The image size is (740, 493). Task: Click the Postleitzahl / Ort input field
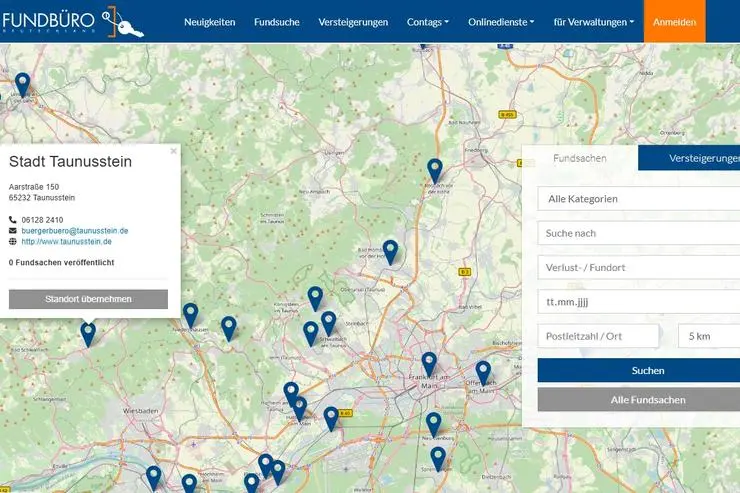click(x=599, y=336)
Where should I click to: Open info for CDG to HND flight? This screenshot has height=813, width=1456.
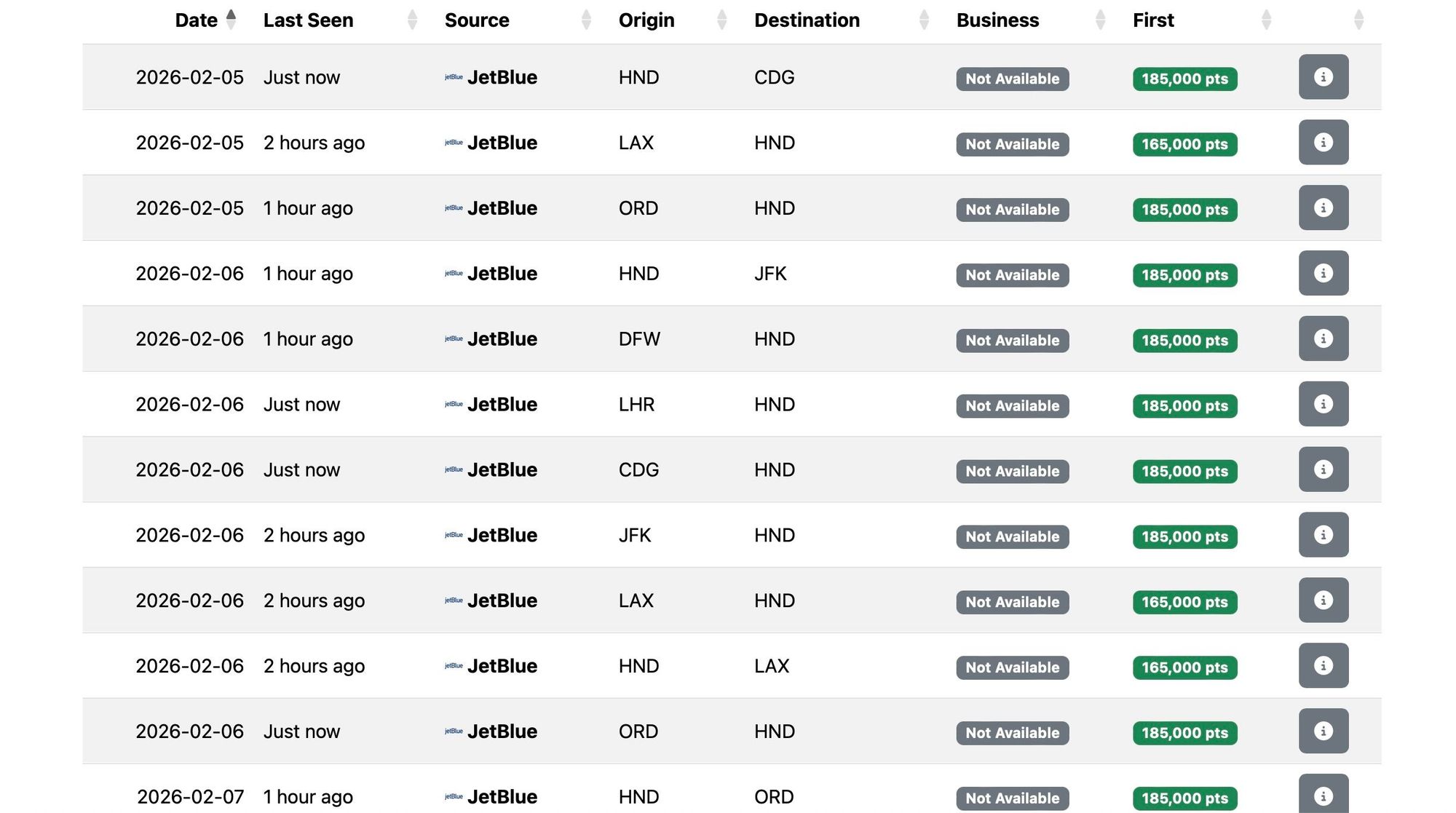click(x=1323, y=470)
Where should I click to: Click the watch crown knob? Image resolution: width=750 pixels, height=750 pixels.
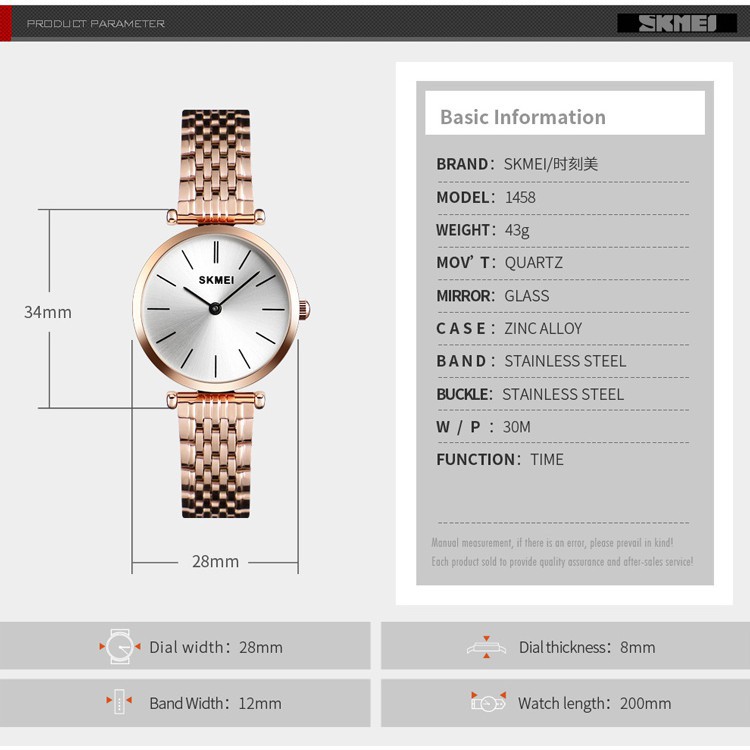305,310
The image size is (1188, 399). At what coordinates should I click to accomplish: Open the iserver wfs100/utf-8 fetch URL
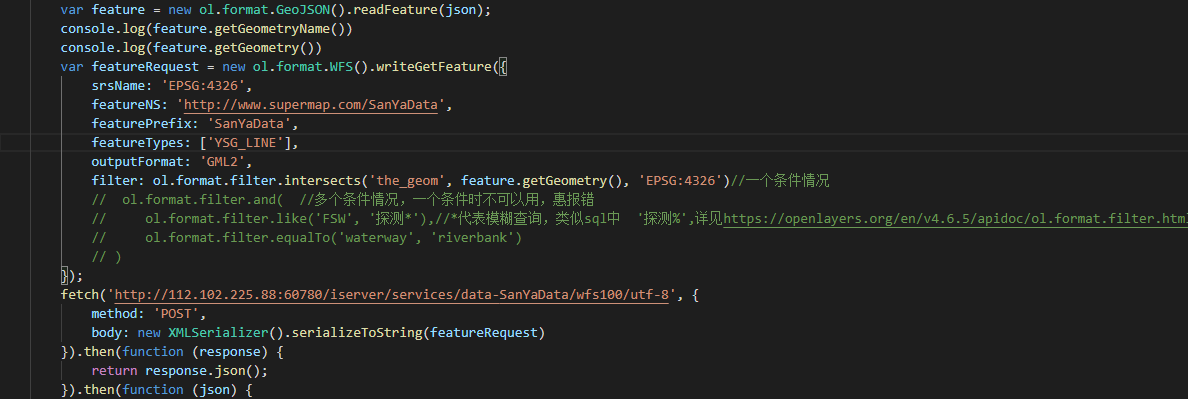392,295
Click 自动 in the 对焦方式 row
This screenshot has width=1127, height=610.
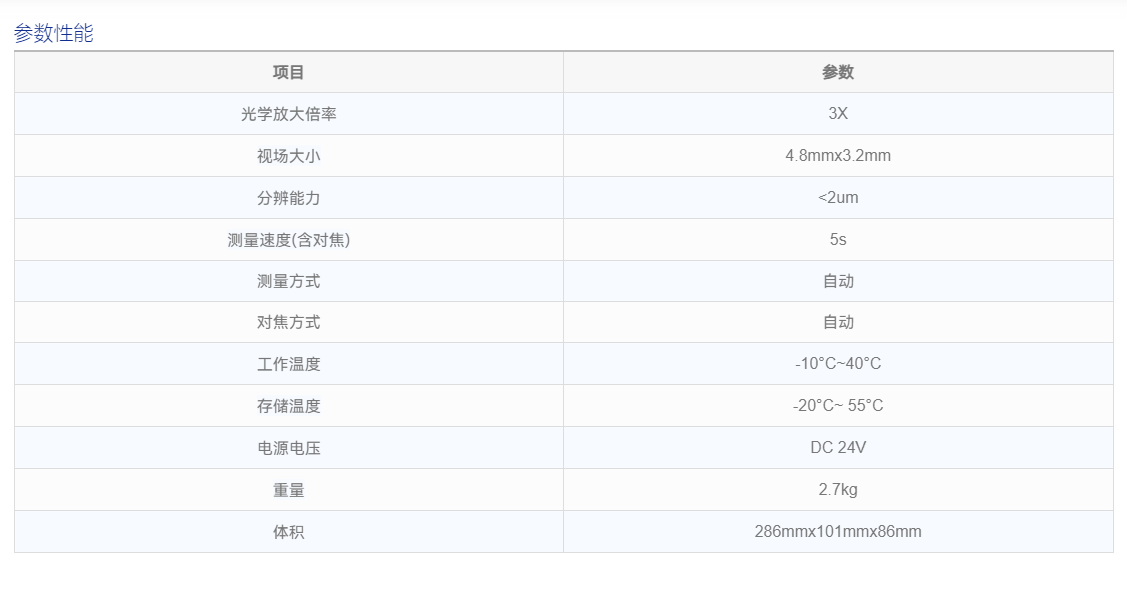coord(838,323)
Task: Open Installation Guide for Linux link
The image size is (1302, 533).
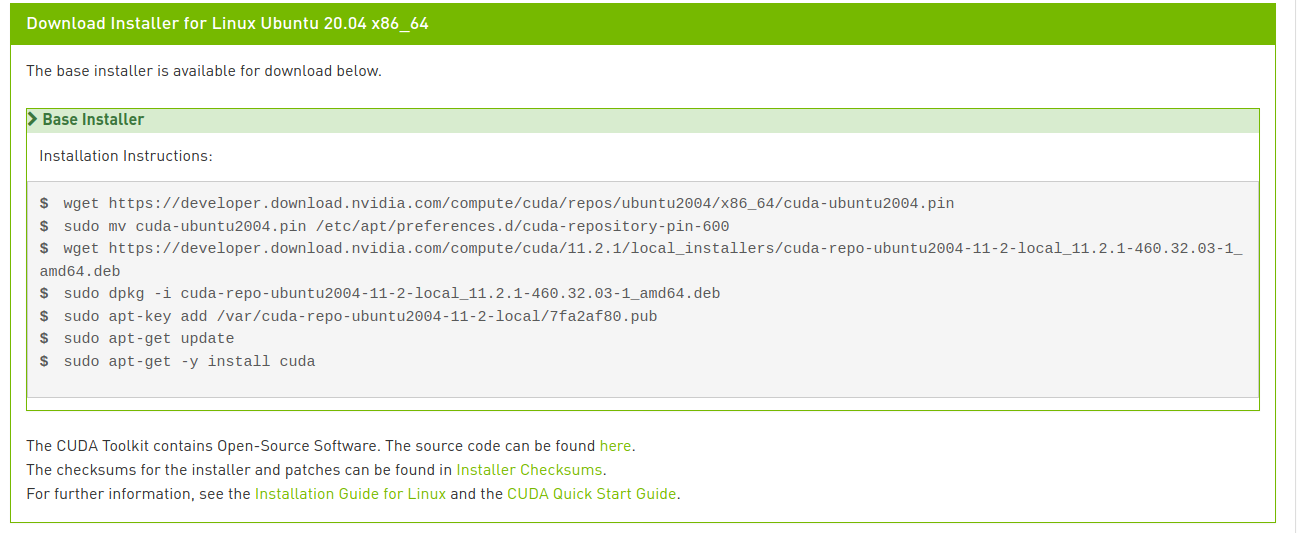Action: pyautogui.click(x=350, y=494)
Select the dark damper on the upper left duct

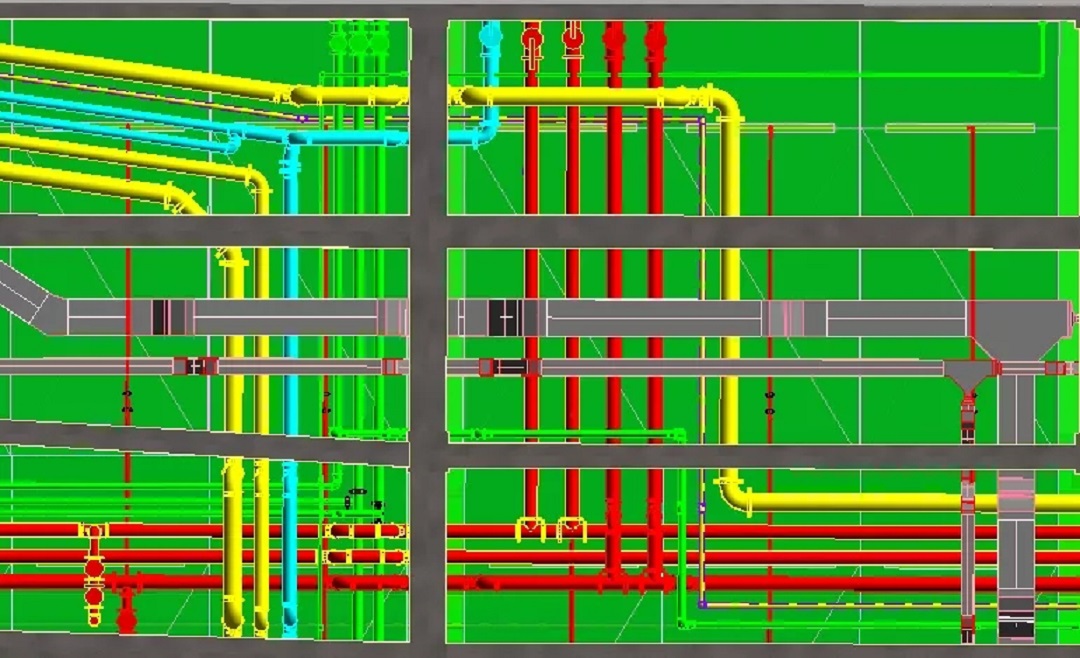(161, 317)
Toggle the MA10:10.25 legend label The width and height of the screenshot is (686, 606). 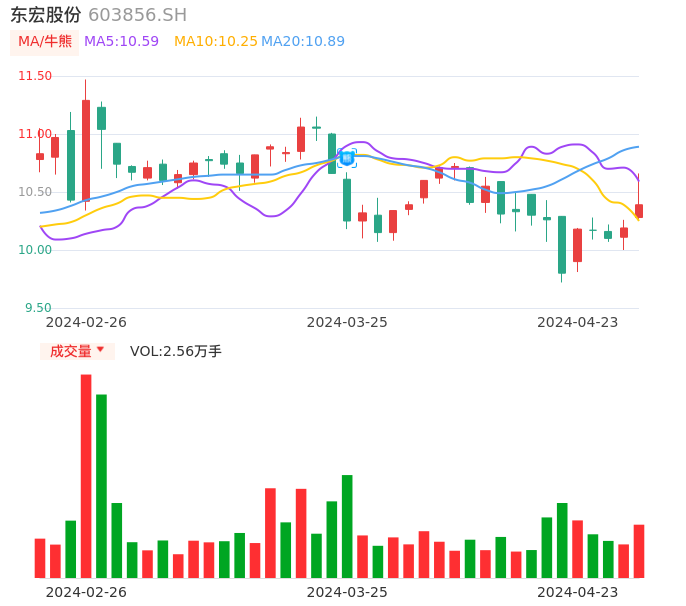coord(215,41)
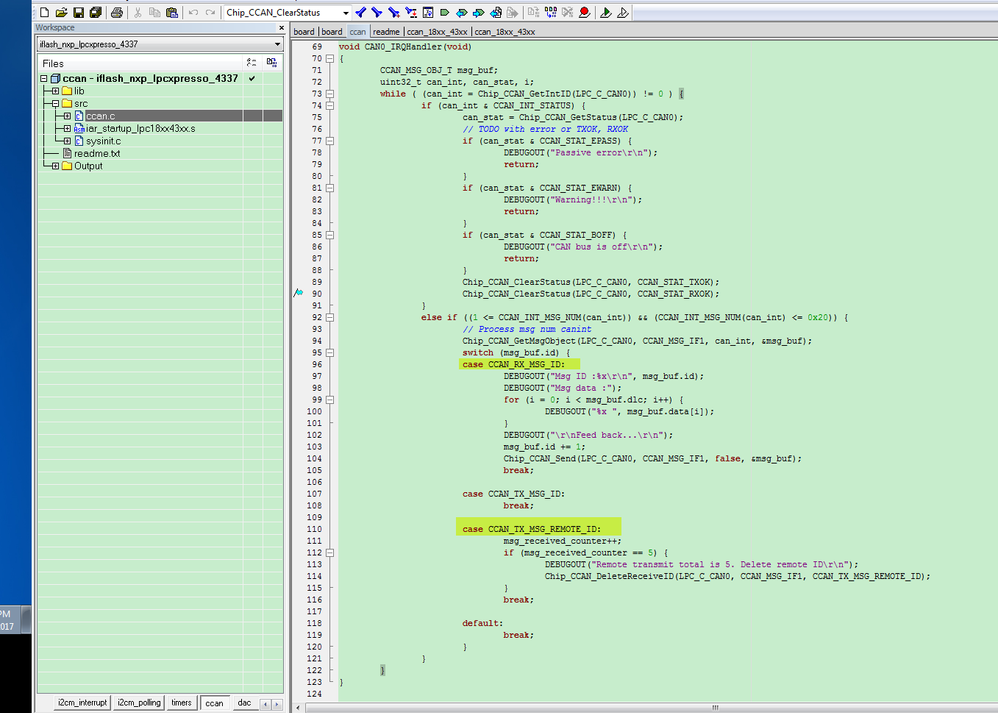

───

== Problem details ==
Output should consist of the lines above from the one with "Where should I click to: Open" down to the one with "Click 自动 in the 对焦方式 row", exact and without pictures.

== Solution to this exercise ==
Where should I click to: Open info for CDG to HND flight? This screenshot has height=813, width=1456.
click(x=1323, y=470)
Where should I click to: Click the watch crown knob? Image resolution: width=750 pixels, height=750 pixels.
305,310
The image size is (1188, 399). At what coordinates should I click to accomplish: Open the iserver wfs100/utf-8 fetch URL
392,295
Click 自动 in the 对焦方式 row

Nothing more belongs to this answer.